Still, there are glimmers of promise here and there, though fewer than last week, and as with last week, most of them come from the supporting cast. Nick Zano’s Arthur remains a treat, and his scene with Sands is the episode’s standout. At first, Arthur’s manipulation of his brother seems calculated and callous, but Zano’s performance lets rage and fear seep out around the edges of the mercenary exterior. “I don’t work for free anymore,” he growls through gritted teeth, then reels the anger back in—but it’s still bubbling away, just beneath the surface. Li Jun Li’s Akeela, London’s spindly Wally, and yes, Wilmer Valderrama also turn in work that’s engaging despite the porridge in which they’re swimming, and while they provide much of what actually works about “Mr.
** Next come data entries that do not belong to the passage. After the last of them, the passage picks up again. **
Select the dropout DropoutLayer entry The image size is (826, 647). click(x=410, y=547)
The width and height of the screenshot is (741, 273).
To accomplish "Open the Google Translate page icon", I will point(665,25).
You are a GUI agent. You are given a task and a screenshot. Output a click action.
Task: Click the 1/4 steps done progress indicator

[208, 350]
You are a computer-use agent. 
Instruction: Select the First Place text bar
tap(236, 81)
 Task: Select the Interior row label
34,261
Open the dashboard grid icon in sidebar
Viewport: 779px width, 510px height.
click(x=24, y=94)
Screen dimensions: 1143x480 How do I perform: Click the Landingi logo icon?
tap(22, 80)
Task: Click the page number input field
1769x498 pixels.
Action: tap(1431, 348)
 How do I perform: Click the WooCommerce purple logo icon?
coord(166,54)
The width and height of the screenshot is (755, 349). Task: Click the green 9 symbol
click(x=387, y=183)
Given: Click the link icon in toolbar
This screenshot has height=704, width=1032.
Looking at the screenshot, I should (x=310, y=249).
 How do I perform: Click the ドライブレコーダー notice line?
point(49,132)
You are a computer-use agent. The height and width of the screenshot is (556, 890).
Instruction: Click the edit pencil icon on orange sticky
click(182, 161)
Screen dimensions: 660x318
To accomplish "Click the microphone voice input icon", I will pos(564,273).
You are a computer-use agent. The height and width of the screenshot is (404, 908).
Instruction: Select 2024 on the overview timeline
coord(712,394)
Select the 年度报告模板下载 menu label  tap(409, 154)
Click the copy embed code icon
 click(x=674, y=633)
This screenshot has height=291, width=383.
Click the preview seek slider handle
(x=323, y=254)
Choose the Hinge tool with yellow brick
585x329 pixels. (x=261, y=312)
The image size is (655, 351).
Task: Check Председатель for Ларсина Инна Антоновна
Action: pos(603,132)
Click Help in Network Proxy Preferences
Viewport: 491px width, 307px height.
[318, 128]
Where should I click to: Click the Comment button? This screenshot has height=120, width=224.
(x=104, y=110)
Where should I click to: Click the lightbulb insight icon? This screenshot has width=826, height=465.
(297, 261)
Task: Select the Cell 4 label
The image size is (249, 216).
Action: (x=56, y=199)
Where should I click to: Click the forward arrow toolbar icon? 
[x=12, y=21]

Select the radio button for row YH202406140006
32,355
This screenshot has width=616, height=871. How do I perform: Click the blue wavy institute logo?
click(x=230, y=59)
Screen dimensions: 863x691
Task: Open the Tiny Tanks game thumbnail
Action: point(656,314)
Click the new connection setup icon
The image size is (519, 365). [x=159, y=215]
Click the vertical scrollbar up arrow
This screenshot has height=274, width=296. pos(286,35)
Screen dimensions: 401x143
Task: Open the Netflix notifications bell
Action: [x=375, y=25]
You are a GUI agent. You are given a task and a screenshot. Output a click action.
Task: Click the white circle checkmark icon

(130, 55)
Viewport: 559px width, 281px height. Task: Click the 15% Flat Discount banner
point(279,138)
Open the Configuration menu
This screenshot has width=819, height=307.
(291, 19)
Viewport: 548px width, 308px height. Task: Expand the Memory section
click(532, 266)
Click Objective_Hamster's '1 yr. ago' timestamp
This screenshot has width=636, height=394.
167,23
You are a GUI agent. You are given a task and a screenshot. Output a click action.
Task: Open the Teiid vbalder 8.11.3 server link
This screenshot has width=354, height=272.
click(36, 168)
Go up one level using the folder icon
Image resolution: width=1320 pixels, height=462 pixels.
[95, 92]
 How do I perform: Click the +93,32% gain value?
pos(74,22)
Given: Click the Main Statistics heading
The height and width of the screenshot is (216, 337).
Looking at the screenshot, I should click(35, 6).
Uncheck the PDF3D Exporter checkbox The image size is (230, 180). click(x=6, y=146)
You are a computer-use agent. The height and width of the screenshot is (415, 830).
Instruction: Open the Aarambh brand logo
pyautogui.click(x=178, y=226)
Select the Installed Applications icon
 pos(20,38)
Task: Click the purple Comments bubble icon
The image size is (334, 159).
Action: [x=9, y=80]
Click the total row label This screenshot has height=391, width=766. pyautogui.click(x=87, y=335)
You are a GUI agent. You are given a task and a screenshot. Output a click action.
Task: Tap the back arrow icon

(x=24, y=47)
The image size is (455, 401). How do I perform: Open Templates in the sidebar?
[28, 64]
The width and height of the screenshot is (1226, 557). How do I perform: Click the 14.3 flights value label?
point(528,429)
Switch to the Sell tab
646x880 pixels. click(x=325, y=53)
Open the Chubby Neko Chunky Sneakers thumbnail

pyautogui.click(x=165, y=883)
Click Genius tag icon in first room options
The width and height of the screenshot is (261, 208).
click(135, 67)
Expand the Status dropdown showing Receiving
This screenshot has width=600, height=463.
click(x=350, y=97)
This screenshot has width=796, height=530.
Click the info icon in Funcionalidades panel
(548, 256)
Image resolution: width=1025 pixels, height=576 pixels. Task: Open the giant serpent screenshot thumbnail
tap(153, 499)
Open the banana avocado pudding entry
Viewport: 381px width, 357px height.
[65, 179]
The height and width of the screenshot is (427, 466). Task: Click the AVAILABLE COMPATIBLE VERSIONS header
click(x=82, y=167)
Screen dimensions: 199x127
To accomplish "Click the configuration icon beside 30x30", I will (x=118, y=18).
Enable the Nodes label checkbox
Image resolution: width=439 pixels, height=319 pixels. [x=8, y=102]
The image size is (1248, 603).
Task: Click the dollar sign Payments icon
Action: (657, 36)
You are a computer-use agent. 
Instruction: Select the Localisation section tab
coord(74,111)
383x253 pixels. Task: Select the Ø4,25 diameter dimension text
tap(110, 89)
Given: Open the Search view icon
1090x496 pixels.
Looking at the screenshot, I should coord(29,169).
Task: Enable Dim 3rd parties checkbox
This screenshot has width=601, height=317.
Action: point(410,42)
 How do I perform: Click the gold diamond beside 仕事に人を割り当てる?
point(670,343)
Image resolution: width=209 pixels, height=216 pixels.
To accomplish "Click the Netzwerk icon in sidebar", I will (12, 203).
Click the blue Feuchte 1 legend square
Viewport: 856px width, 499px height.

Nice Guy,” their performances also highlight exactly what’s missing elsewhere.

If the writers spent a little more time developing the people at the center of their story, and a little less time constantly reminding the audience that this is the future, it could possibly right the ship. Enough with calling Beyoncé’s music “the oldies.” Enough with the Tinder jokes. Enough with the science-ball, and the stroller touch-screens, and the gadgets, my god, the gadgets. There are so many gadgets. There’s world-building, and then there’s this nonsense. Let’s hope they turn it down a notch and focus on the characters and relationships that make up the heart of this story—that is, if stories still exist in 2065.

Stray Observations

  • This week in “hey-it’s-that-guy”: I was really impressed by the casting of Wally the Caretaker last week, thinking he was a dead ringer for the guy who played a similar character in the movie. Turns out it is the same guy, and he is awesome.
  • Speaking of Wally, he apparently learned to make coffee from Gale on Breaking Bad. Stay safe, Wally.
  • I know I bitched about all the gadgets, but the cop-tact lenses are pretty cool. Still, when Vega’s night vision got all messed up because the lights turned on, why didn’t she just yell “day vision!” and fix it?
  • They may have spread it on a little thick, but I’ll applaud anything that calls out pickup artists for being the worst.
  • “It’s not me I’m worried about, it’s my… what’s that word again?” Job? Your job? Tell me it’s your job. “Friend.” Oh.
  • This week: Magnolia. Next week: Cocktail? Days of Thunder? I want one additional Tom Cruise reference a week, please.
  • Thanks to everyone for reading last week (and right now). Looking forward to watching this with you, wherever it goes.